Take the line with "Task: Click inside" and every line after it, through the end of the listing, and give them again exactly, pictures excluded.

[[ STUDY MATERIAL, beginning ]]

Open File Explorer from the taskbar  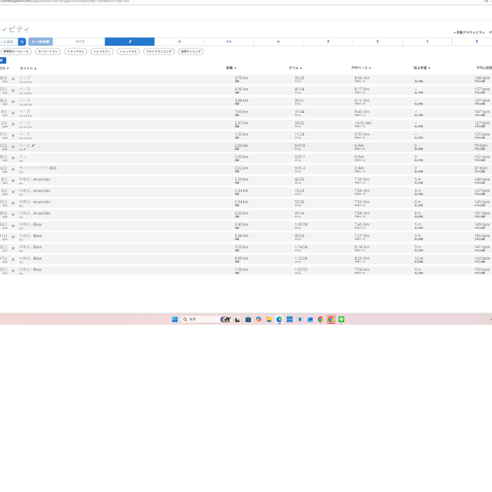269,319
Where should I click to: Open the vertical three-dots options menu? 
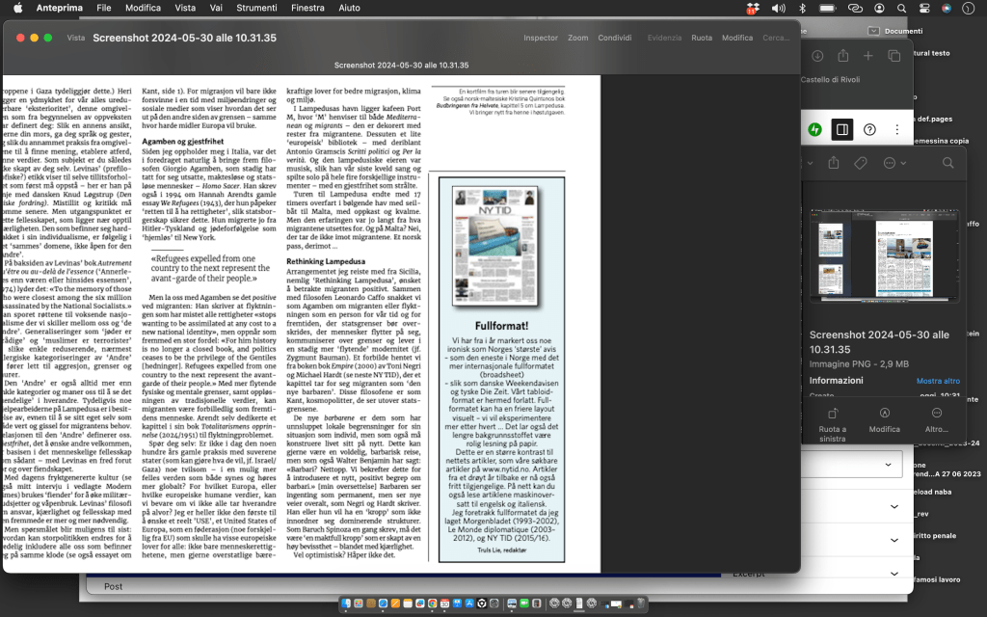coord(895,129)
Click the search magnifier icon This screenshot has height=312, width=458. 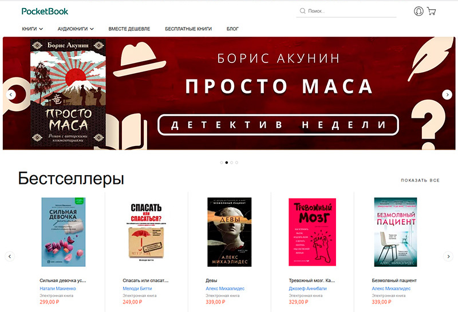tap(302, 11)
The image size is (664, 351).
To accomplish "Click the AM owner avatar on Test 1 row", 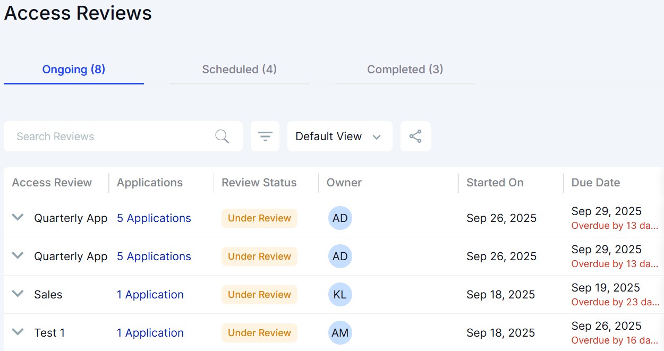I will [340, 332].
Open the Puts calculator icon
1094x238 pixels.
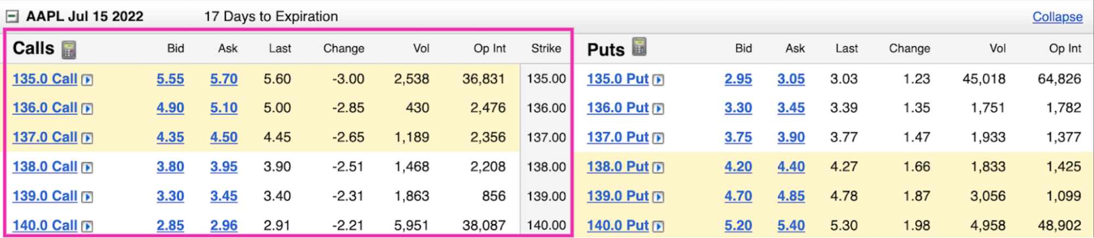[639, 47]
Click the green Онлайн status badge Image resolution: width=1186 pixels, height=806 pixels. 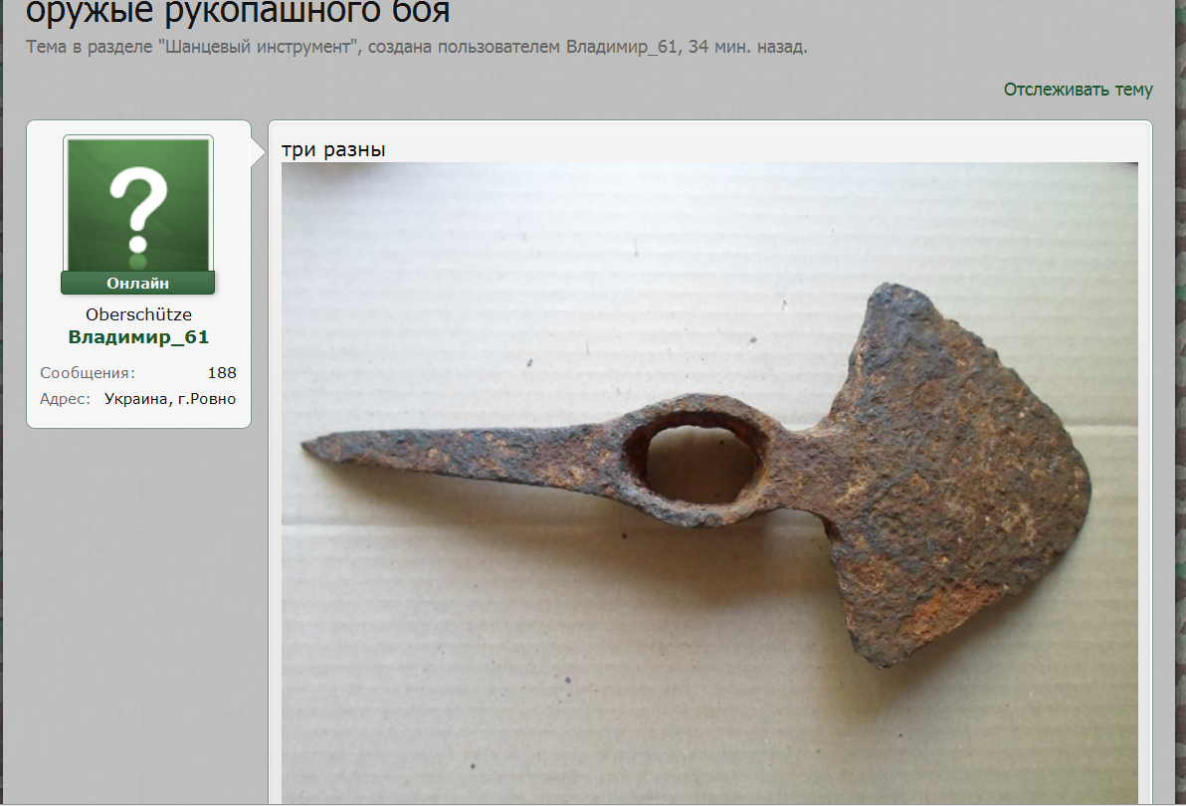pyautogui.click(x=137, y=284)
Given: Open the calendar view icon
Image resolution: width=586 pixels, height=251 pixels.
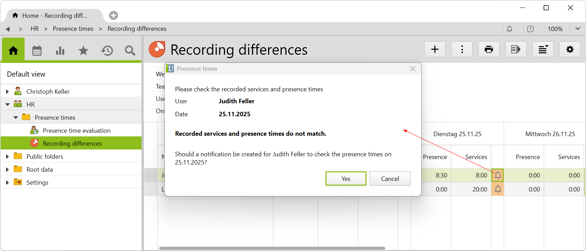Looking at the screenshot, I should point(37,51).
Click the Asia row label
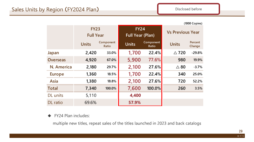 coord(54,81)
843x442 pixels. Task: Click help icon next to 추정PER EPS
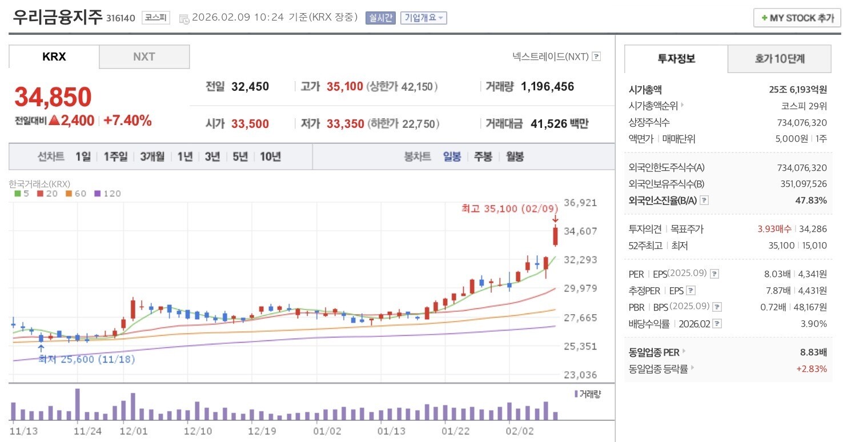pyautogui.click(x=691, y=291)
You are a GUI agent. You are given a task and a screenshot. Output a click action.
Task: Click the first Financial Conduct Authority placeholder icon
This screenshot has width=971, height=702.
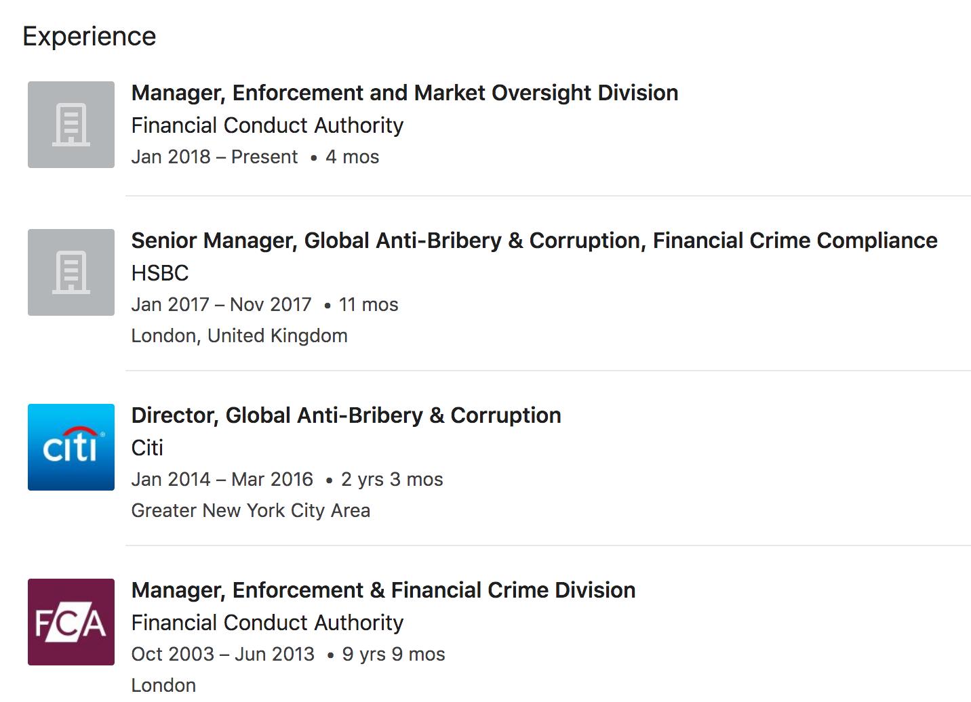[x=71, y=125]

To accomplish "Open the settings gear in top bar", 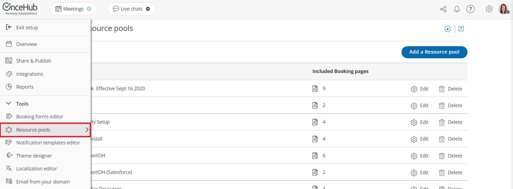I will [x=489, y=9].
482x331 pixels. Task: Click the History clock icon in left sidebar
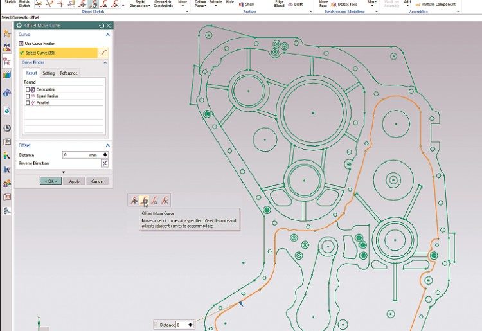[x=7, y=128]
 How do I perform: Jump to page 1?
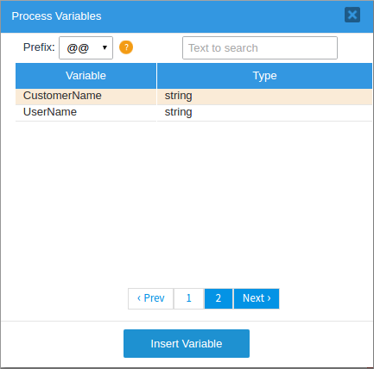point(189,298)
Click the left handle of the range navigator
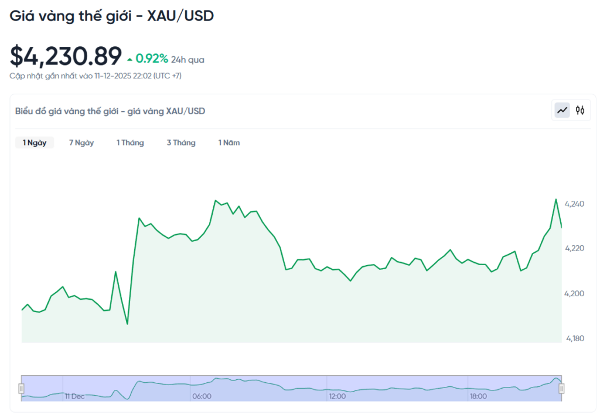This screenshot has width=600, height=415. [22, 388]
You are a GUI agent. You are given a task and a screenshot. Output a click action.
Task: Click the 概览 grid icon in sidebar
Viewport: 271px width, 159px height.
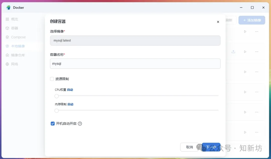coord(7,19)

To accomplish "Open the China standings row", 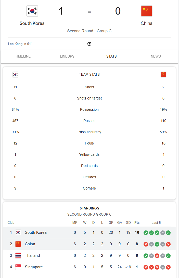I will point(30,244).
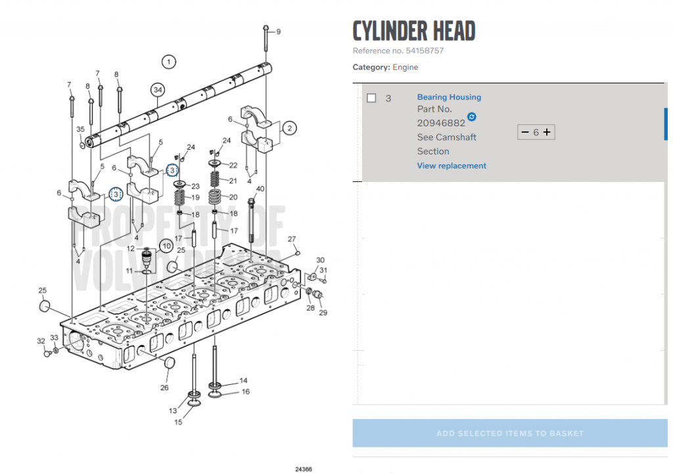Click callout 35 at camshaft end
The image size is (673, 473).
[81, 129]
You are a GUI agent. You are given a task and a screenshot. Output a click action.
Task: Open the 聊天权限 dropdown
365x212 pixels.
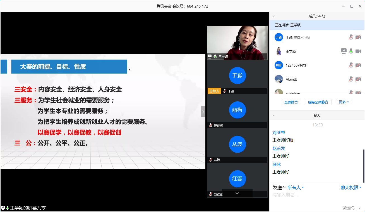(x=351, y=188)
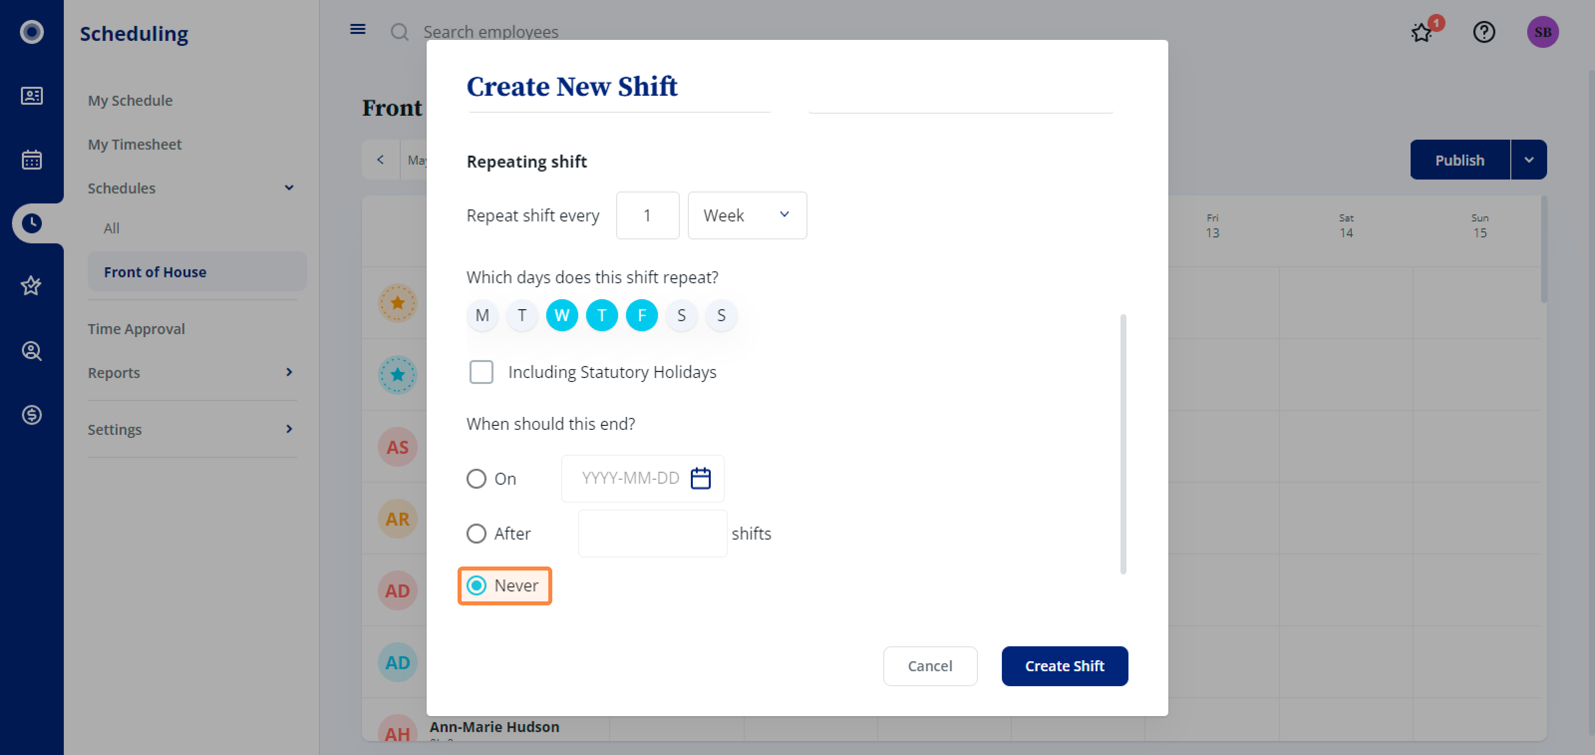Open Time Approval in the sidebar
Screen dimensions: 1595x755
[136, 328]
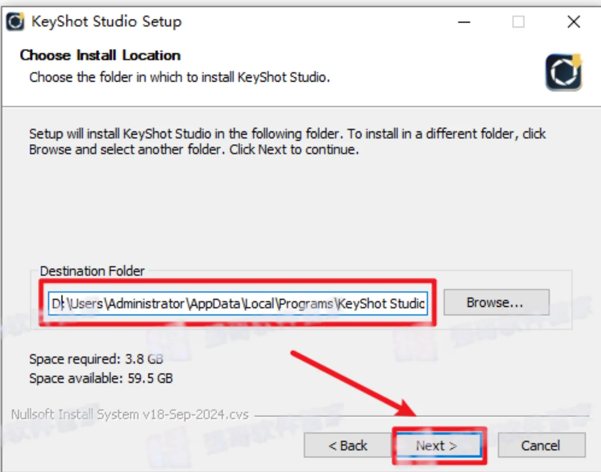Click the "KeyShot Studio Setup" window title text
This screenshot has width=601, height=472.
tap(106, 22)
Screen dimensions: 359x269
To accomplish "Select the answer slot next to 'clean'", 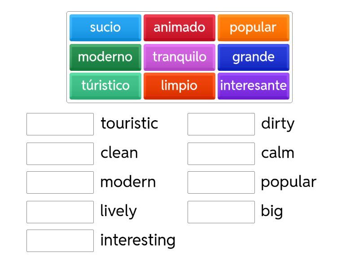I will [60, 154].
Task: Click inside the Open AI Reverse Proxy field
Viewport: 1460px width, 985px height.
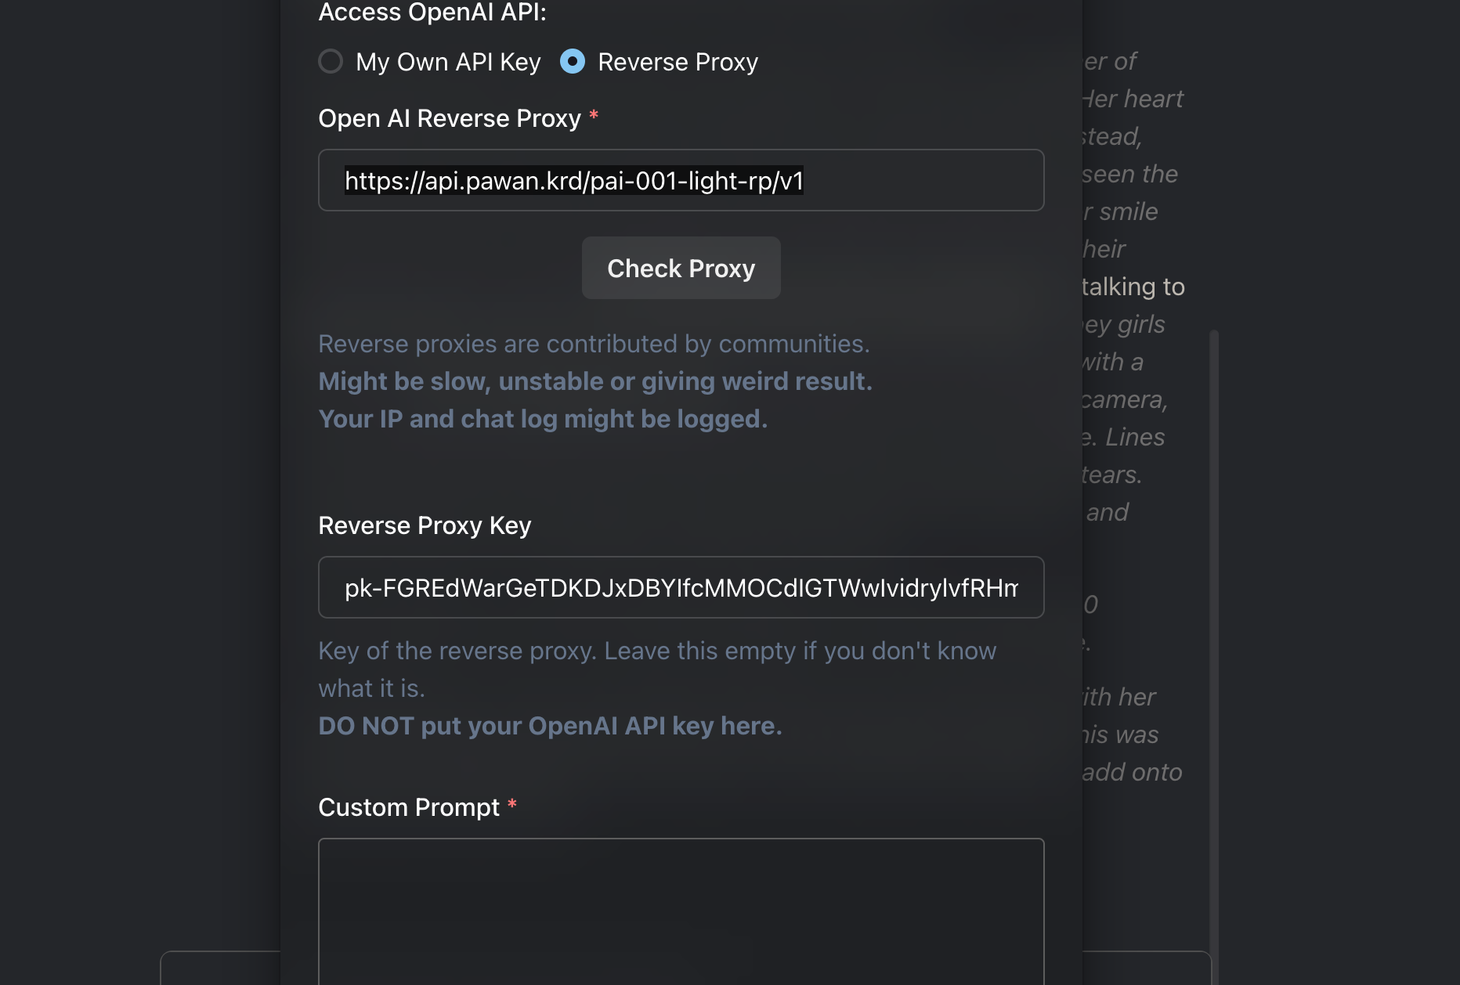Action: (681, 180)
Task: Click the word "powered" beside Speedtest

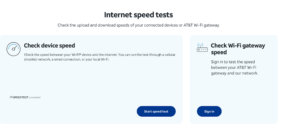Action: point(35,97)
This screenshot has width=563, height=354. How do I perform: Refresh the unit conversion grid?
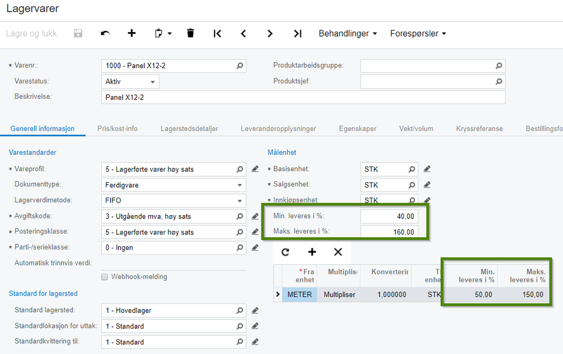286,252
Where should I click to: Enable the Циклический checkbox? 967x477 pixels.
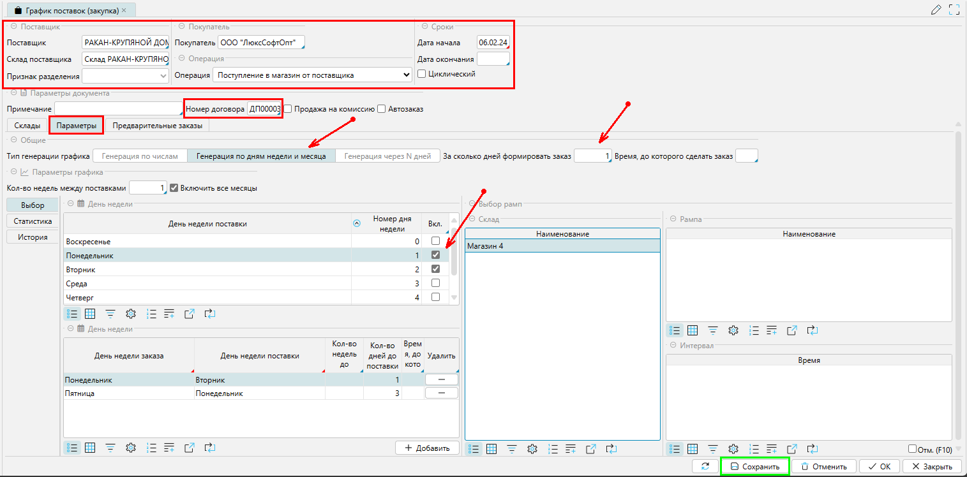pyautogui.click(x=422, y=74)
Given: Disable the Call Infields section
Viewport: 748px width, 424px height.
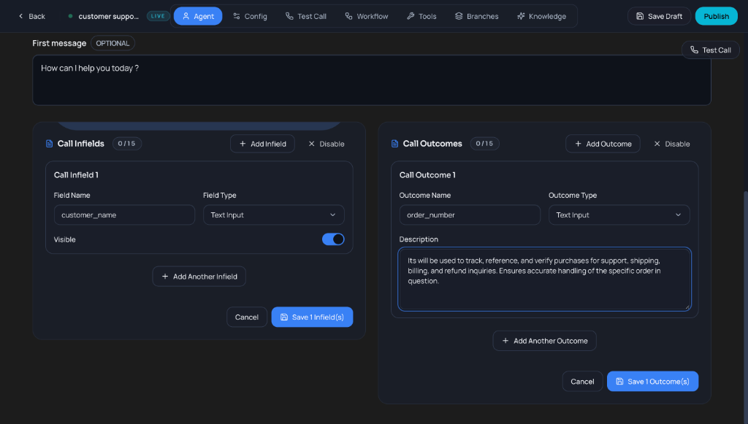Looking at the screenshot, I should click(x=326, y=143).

[[ STUDY MATERIAL, end ]]

ANSWER:
Task: Click inside the Open AI Reverse Proxy field
Viewport: 1460px width, 985px height.
Action: (681, 180)
Task: Click the word "powered" beside Speedtest

Action: point(35,97)
This screenshot has width=563, height=354. How do I perform: Refresh the unit conversion grid?
286,252
Where should I click to: Enable the Циклический checkbox? 967x477 pixels.
pyautogui.click(x=422, y=74)
Given: Disable the Call Infields section
Viewport: 748px width, 424px height.
Looking at the screenshot, I should click(x=326, y=143).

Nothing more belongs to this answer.